> Work instructions: Please print all of the rows below, reproducing each line without any change.

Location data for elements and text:
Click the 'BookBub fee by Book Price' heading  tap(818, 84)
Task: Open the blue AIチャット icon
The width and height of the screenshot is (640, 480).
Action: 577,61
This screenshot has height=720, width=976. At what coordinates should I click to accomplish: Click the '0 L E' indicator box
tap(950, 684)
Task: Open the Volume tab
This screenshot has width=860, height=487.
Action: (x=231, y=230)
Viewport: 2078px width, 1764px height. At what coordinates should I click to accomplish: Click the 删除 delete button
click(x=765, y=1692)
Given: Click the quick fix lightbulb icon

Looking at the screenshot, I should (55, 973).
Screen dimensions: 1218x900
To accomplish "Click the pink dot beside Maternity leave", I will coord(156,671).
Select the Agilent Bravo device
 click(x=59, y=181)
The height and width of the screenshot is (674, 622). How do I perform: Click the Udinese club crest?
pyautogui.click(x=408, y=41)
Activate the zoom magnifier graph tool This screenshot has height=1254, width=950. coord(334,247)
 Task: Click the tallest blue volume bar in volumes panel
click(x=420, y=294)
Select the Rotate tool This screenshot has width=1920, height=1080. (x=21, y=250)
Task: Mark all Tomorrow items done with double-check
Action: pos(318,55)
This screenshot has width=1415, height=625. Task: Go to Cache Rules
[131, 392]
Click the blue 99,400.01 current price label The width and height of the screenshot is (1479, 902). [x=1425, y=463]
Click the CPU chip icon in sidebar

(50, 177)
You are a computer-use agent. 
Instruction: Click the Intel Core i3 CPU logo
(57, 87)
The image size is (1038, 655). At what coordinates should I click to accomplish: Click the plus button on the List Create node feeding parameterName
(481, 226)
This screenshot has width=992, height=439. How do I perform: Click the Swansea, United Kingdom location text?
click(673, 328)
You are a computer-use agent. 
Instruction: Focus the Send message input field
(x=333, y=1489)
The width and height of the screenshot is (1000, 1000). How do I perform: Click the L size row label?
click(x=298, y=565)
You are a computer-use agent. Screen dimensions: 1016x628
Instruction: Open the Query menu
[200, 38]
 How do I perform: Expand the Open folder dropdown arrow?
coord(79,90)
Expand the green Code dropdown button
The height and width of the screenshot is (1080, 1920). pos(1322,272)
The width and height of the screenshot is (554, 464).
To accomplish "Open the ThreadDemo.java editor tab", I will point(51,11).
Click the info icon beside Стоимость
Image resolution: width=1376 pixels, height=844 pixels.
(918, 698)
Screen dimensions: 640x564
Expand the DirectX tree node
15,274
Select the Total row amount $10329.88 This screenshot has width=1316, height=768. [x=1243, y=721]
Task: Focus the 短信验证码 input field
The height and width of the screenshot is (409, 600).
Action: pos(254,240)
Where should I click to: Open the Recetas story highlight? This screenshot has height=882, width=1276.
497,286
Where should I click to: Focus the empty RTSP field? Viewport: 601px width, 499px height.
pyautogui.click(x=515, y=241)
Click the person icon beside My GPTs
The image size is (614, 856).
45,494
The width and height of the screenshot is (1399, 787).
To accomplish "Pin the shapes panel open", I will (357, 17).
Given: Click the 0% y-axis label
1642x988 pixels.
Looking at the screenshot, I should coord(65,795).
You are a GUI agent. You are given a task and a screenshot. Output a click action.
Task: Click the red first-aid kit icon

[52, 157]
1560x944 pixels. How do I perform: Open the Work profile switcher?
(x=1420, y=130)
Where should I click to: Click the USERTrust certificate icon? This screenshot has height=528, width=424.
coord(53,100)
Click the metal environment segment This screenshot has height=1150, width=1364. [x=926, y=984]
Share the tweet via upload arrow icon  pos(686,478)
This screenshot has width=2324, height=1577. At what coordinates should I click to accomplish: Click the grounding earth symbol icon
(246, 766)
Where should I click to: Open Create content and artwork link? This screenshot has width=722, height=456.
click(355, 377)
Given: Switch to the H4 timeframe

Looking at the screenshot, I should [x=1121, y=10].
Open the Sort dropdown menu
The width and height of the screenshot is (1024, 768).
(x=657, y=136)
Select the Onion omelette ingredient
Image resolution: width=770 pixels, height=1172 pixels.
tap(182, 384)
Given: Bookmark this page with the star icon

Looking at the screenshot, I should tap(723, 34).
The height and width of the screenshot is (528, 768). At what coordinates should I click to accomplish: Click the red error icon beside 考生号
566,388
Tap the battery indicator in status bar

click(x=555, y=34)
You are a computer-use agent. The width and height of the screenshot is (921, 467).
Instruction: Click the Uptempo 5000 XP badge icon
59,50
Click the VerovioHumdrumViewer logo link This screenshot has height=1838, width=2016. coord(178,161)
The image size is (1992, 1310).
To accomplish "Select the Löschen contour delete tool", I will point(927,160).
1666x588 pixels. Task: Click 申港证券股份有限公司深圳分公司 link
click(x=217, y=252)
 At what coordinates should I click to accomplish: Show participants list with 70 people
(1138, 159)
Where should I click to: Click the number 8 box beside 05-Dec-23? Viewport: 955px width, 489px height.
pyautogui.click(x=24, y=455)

> Written solution:
Click the 'BookBub fee by Book Price' heading  tap(818, 84)
Task: Open the blue AIチャット icon
The width and height of the screenshot is (640, 480).
Action: 577,61
This screenshot has height=720, width=976. At what coordinates should I click to accomplish: Click the '0 L E' indicator box
tap(950, 684)
Task: Open the Volume tab
This screenshot has width=860, height=487.
Action: (x=231, y=230)
Viewport: 2078px width, 1764px height. At what coordinates should I click to accomplish: Click the 删除 delete button
click(x=765, y=1692)
Given: Click the quick fix lightbulb icon

Looking at the screenshot, I should (55, 973).
Screen dimensions: 1218x900
To accomplish "Click the pink dot beside Maternity leave", I will coord(156,671).
Select the Agilent Bravo device
 click(x=59, y=181)
The height and width of the screenshot is (674, 622). How do I perform: Click the Udinese club crest?
pyautogui.click(x=408, y=41)
Activate the zoom magnifier graph tool This screenshot has height=1254, width=950. coord(334,247)
 Task: Click the tallest blue volume bar in volumes panel
click(x=420, y=294)
Select the Rotate tool This screenshot has width=1920, height=1080. (x=21, y=250)
Task: Mark all Tomorrow items done with double-check
Action: pos(318,55)
This screenshot has width=1415, height=625. Task: Go to Cache Rules
[131, 392]
Click the blue 99,400.01 current price label The width and height of the screenshot is (1479, 902). [x=1425, y=463]
Click the CPU chip icon in sidebar

(50, 177)
You are a computer-use agent. 
Instruction: Click the Intel Core i3 CPU logo
(57, 87)
The image size is (1038, 655). At what coordinates should I click to accomplish: Click the plus button on the List Create node feeding parameterName
(481, 226)
This screenshot has width=992, height=439. How do I perform: Click the Swansea, United Kingdom location text?
click(673, 328)
You are a computer-use agent. 
Instruction: Focus the Send message input field
(x=333, y=1489)
The width and height of the screenshot is (1000, 1000). How do I perform: Click the L size row label?
click(x=298, y=565)
You are a computer-use agent. Screen dimensions: 1016x628
Instruction: Open the Query menu
[200, 38]
 How do I perform: Expand the Open folder dropdown arrow?
coord(79,90)
Expand the green Code dropdown button
The height and width of the screenshot is (1080, 1920). pos(1322,272)
The width and height of the screenshot is (554, 464).
To accomplish "Open the ThreadDemo.java editor tab", I will point(51,11).
Click the info icon beside Стоимость
Image resolution: width=1376 pixels, height=844 pixels.
(918, 698)
Screen dimensions: 640x564
Expand the DirectX tree node
15,274
Select the Total row amount $10329.88 This screenshot has width=1316, height=768. [x=1243, y=721]
Task: Focus the 短信验证码 input field
The height and width of the screenshot is (409, 600).
Action: pos(254,240)
Where should I click to: Open the Recetas story highlight? This screenshot has height=882, width=1276.
497,286
Where should I click to: Focus the empty RTSP field? Viewport: 601px width, 499px height.
pyautogui.click(x=515, y=241)
Click the person icon beside My GPTs
The image size is (614, 856).
45,494
The width and height of the screenshot is (1399, 787).
To accomplish "Pin the shapes panel open", I will (357, 17).
Given: Click the 0% y-axis label
1642x988 pixels.
Looking at the screenshot, I should coord(65,795).
You are a GUI agent. You are given a task and a screenshot. Output a click action.
Task: Click the red first-aid kit icon

[52, 157]
1560x944 pixels. How do I perform: Open the Work profile switcher?
(x=1420, y=130)
Where should I click to: Click the USERTrust certificate icon? This screenshot has height=528, width=424.
coord(53,100)
Click the metal environment segment This screenshot has height=1150, width=1364. [x=926, y=984]
Share the tweet via upload arrow icon  pos(686,478)
This screenshot has width=2324, height=1577. At what coordinates should I click to accomplish: Click the grounding earth symbol icon
(246, 766)
Where should I click to: Open Create content and artwork link? This screenshot has width=722, height=456.
click(355, 377)
Given: Switch to the H4 timeframe

Looking at the screenshot, I should [x=1121, y=10].
Open the Sort dropdown menu
The width and height of the screenshot is (1024, 768).
(x=657, y=136)
Select the Onion omelette ingredient
Image resolution: width=770 pixels, height=1172 pixels.
tap(182, 384)
Given: Bookmark this page with the star icon

Looking at the screenshot, I should tap(723, 34).
The height and width of the screenshot is (528, 768). At what coordinates should I click to accomplish: Click the red error icon beside 考生号
566,388
Tap the battery indicator in status bar

click(x=555, y=34)
You are a computer-use agent. The width and height of the screenshot is (921, 467).
Instruction: Click the Uptempo 5000 XP badge icon
59,50
Click the VerovioHumdrumViewer logo link This screenshot has height=1838, width=2016. coord(178,161)
The image size is (1992, 1310).
To accomplish "Select the Löschen contour delete tool", I will point(927,160).
1666x588 pixels. Task: Click 申港证券股份有限公司深圳分公司 link
click(x=217, y=252)
 At what coordinates should I click to accomplish: Show participants list with 70 people
(1138, 159)
Where should I click to: Click the number 8 box beside 05-Dec-23? Viewport: 955px width, 489px height.
pyautogui.click(x=24, y=455)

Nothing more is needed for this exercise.